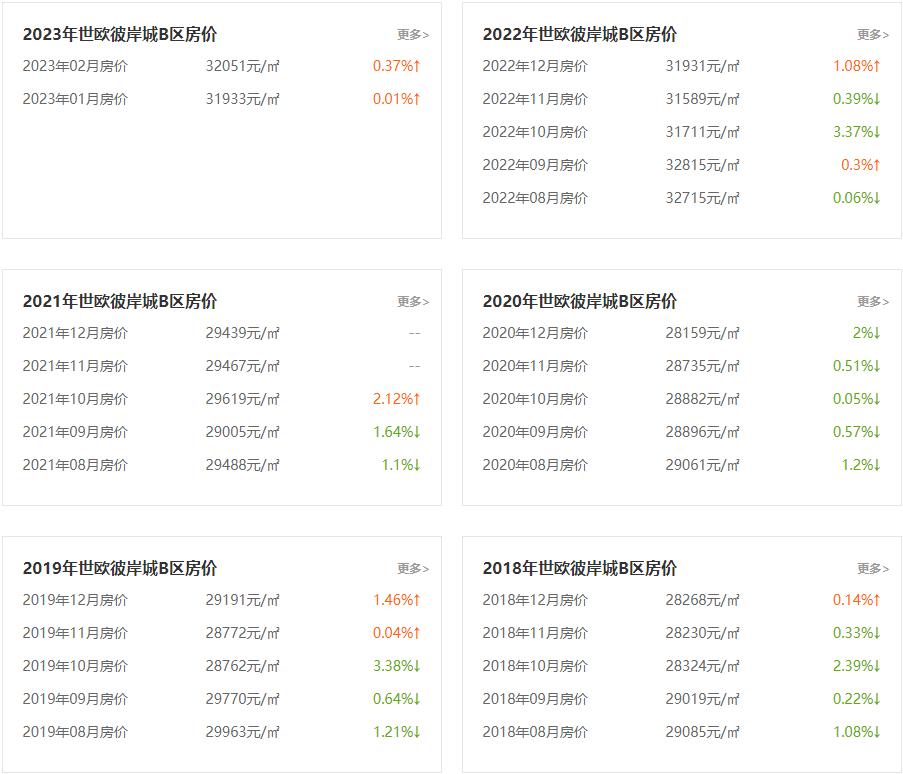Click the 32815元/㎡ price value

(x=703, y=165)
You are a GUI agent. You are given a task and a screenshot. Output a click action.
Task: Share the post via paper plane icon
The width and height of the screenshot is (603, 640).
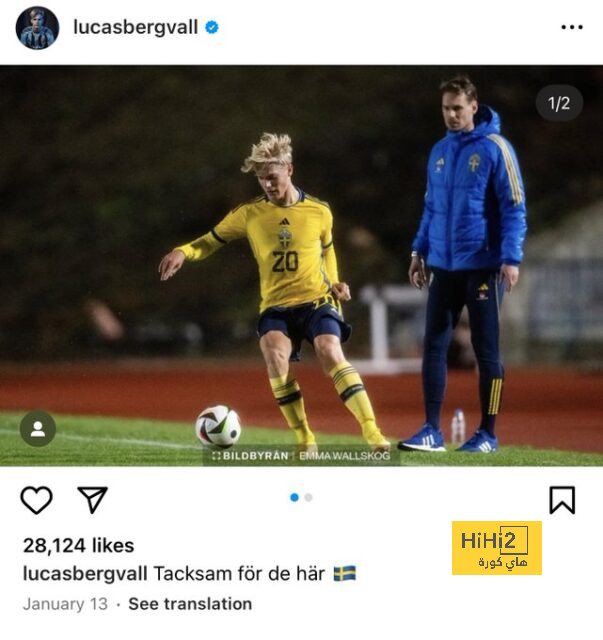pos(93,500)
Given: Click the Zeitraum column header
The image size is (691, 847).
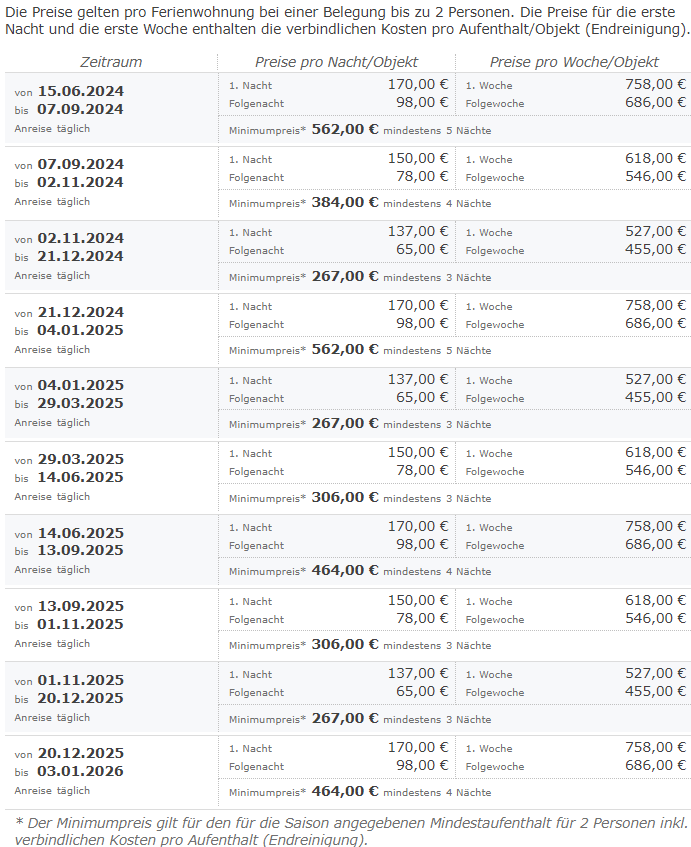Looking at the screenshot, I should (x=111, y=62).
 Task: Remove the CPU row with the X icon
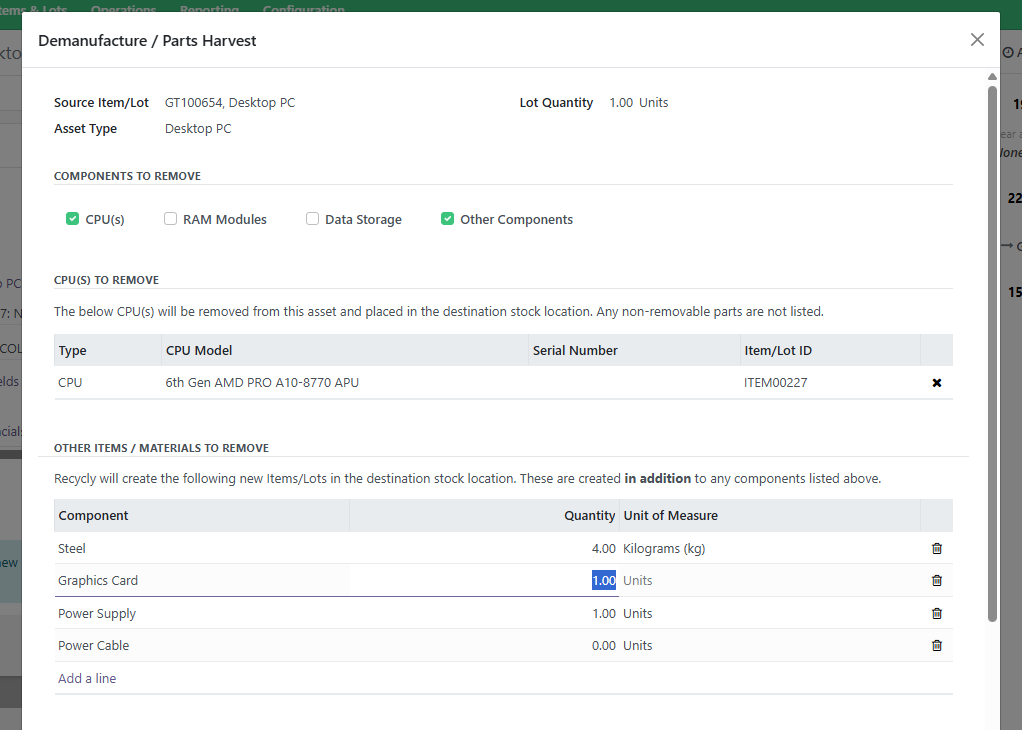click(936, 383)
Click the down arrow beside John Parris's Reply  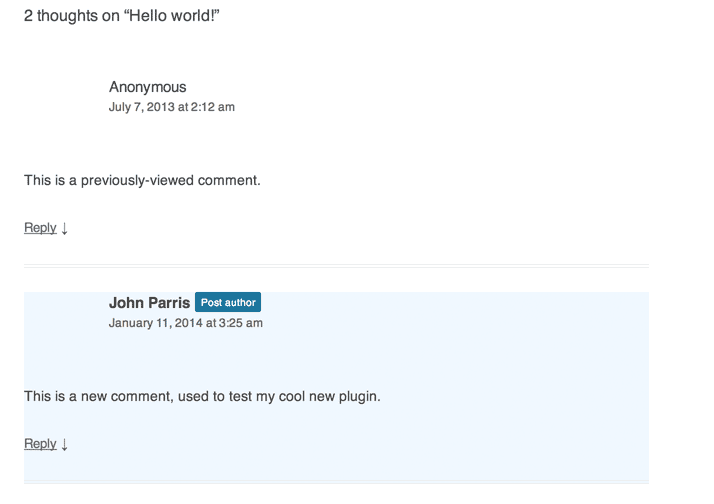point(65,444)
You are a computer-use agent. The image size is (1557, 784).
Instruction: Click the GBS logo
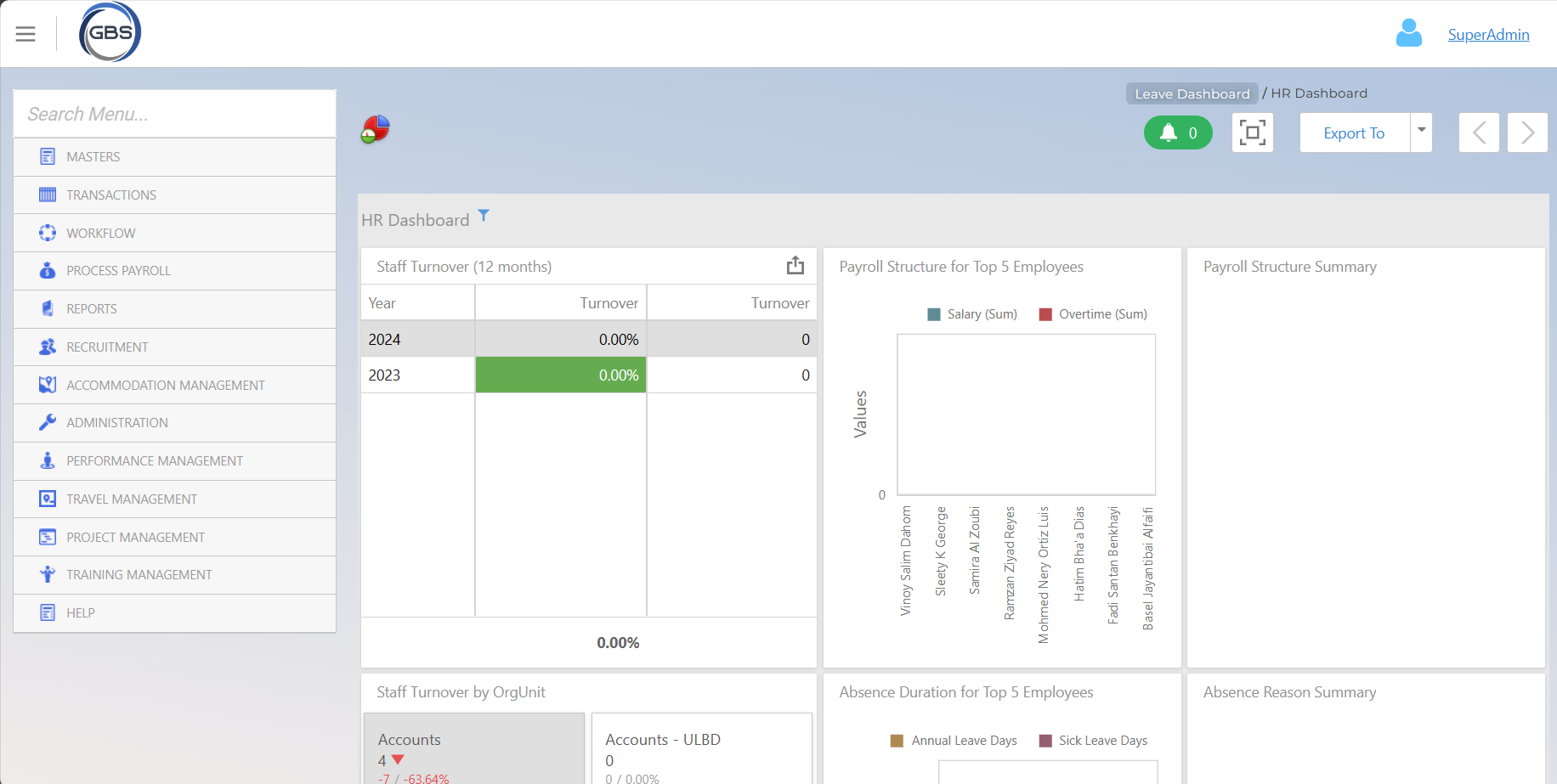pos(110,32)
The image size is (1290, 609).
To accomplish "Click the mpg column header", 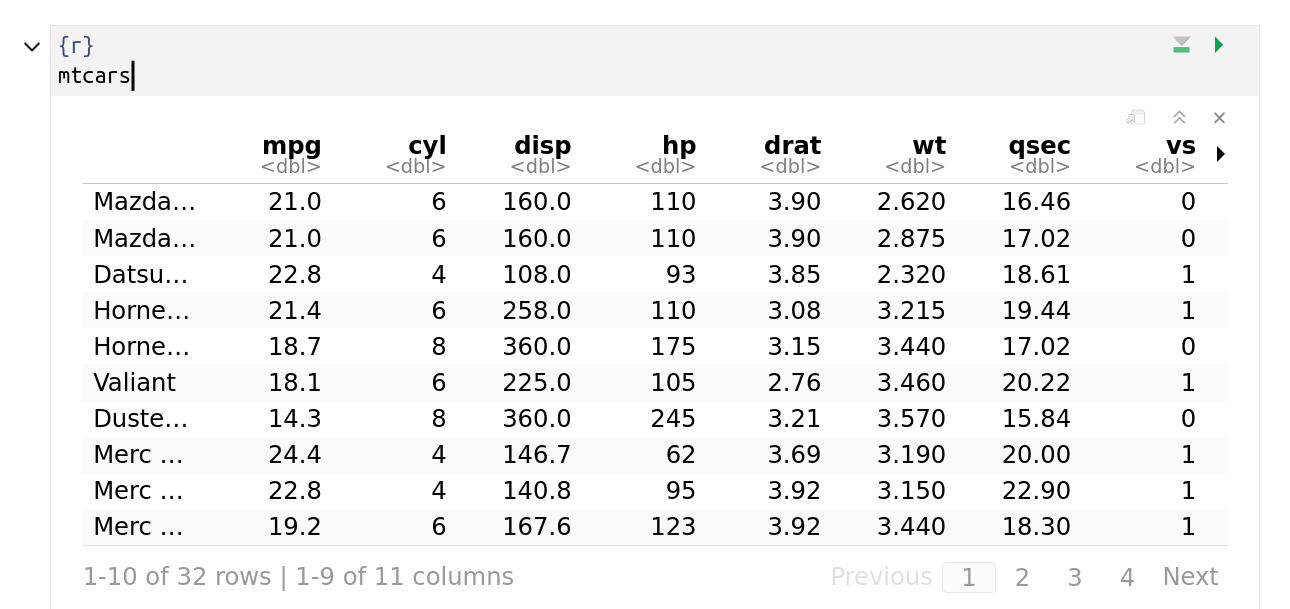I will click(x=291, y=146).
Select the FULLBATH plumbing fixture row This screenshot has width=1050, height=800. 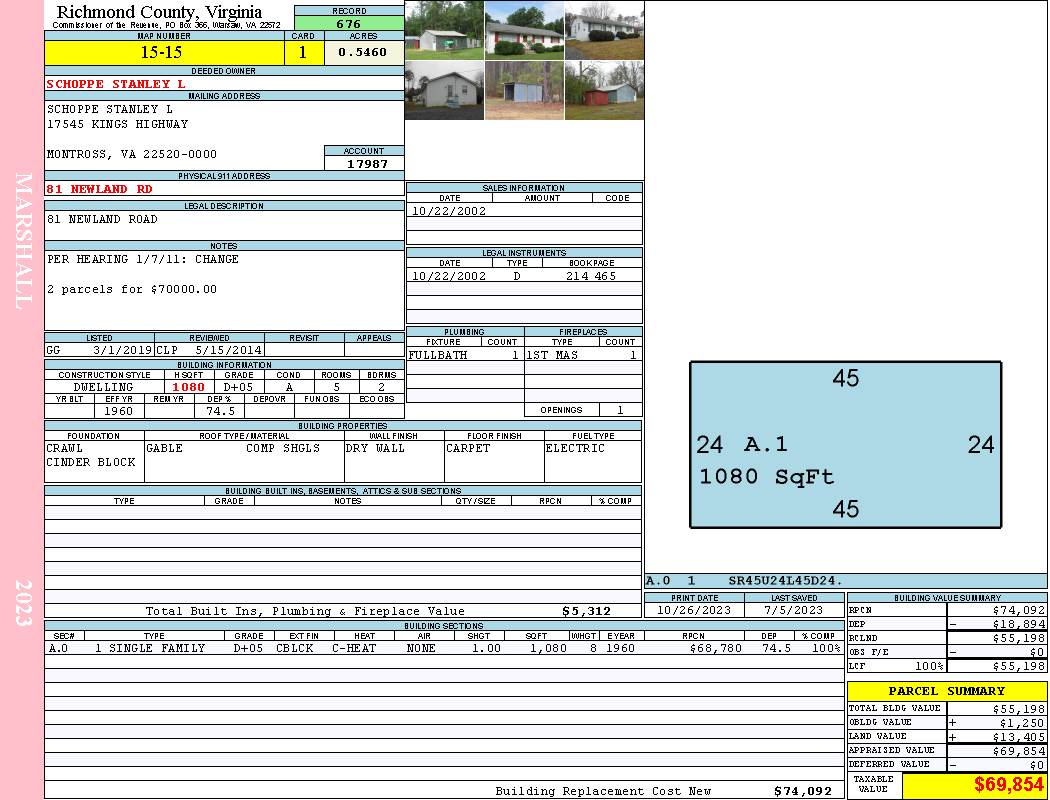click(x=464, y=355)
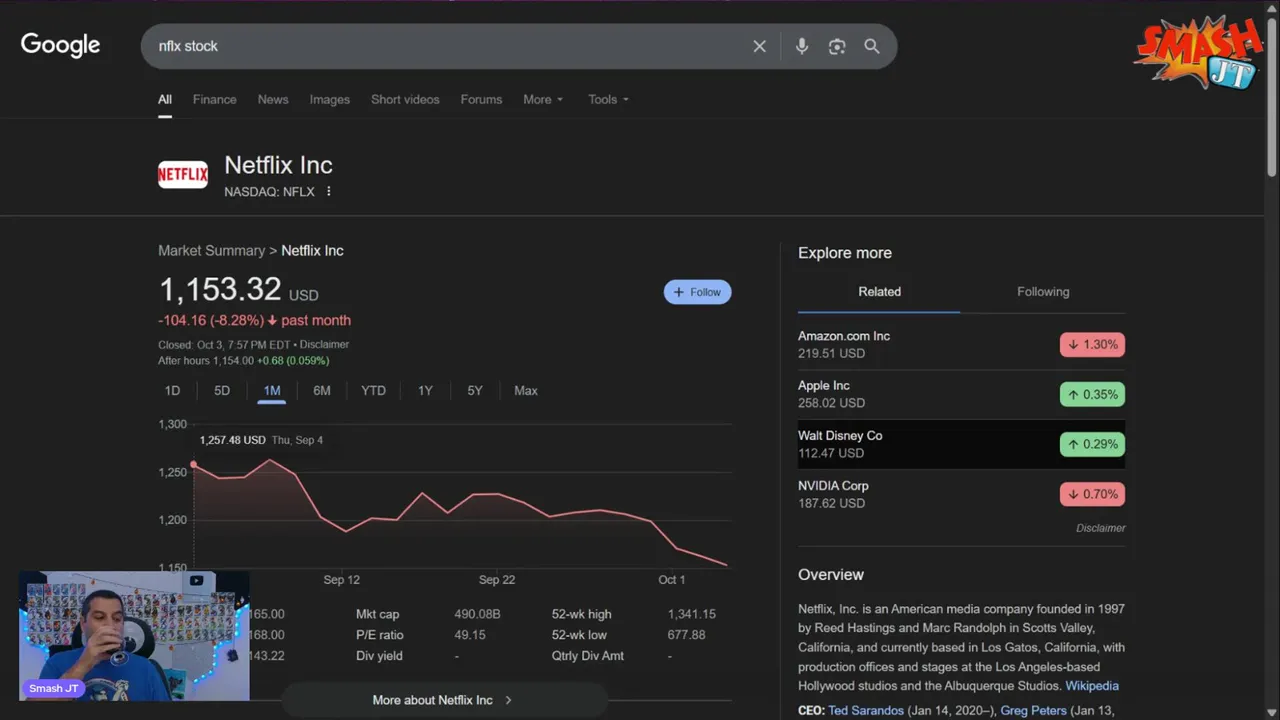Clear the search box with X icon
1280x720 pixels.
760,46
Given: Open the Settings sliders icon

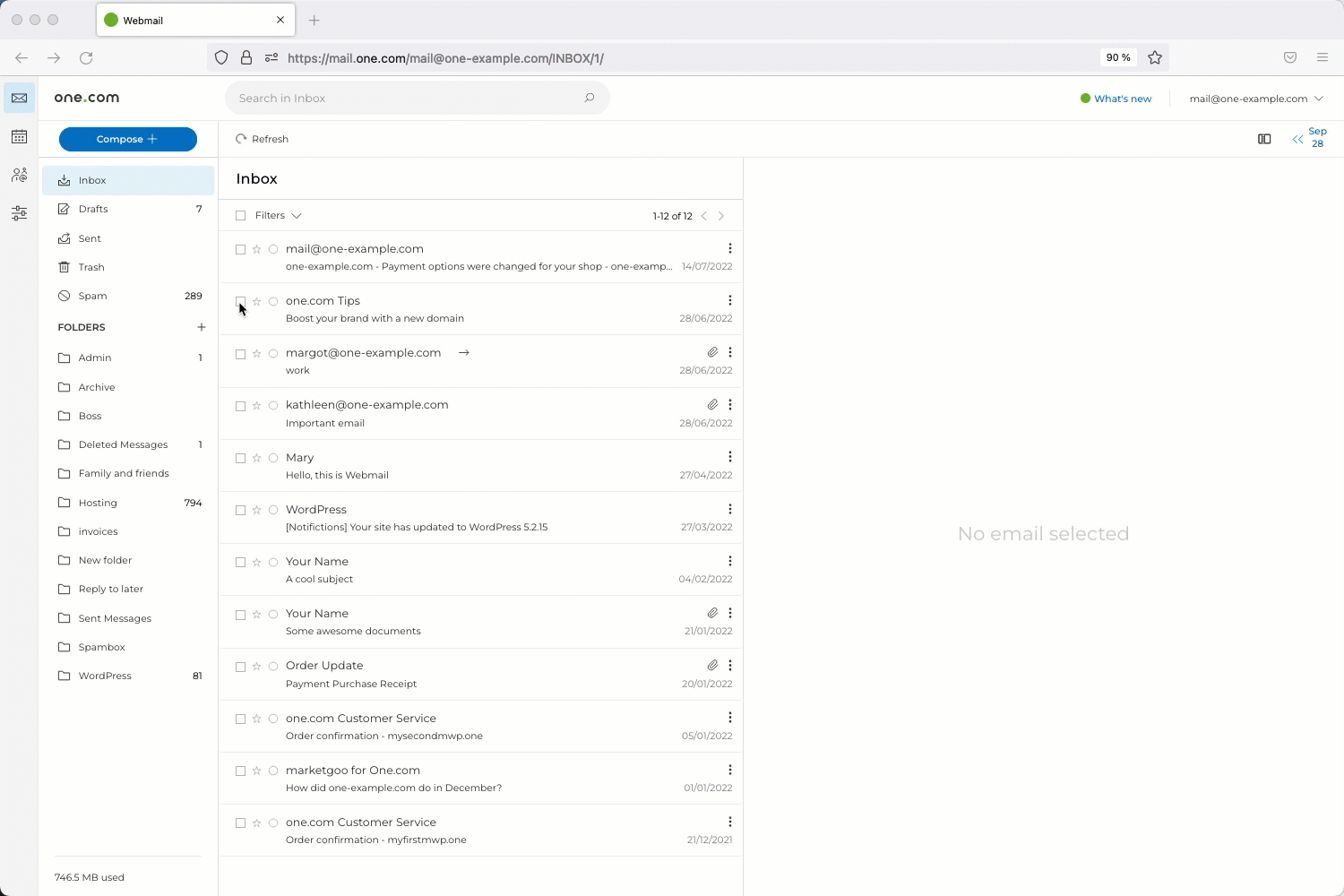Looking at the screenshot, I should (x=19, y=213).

■ WHAT NEEDS TO BE DONE ■
In the listing above, find the line containing "You are a GUI" and the line containing "Given: Click the Zeitraum column header". Print those two lines and every line between them exactly, with no pictures.

■ EXERCISE RESULT ■
You are a GUI agent. You are given a task and a screenshot. Output a click action.
Task: Share the post via paper plane icon
The width and height of the screenshot is (603, 640).
pos(93,500)
Given: Click the Zeitraum column header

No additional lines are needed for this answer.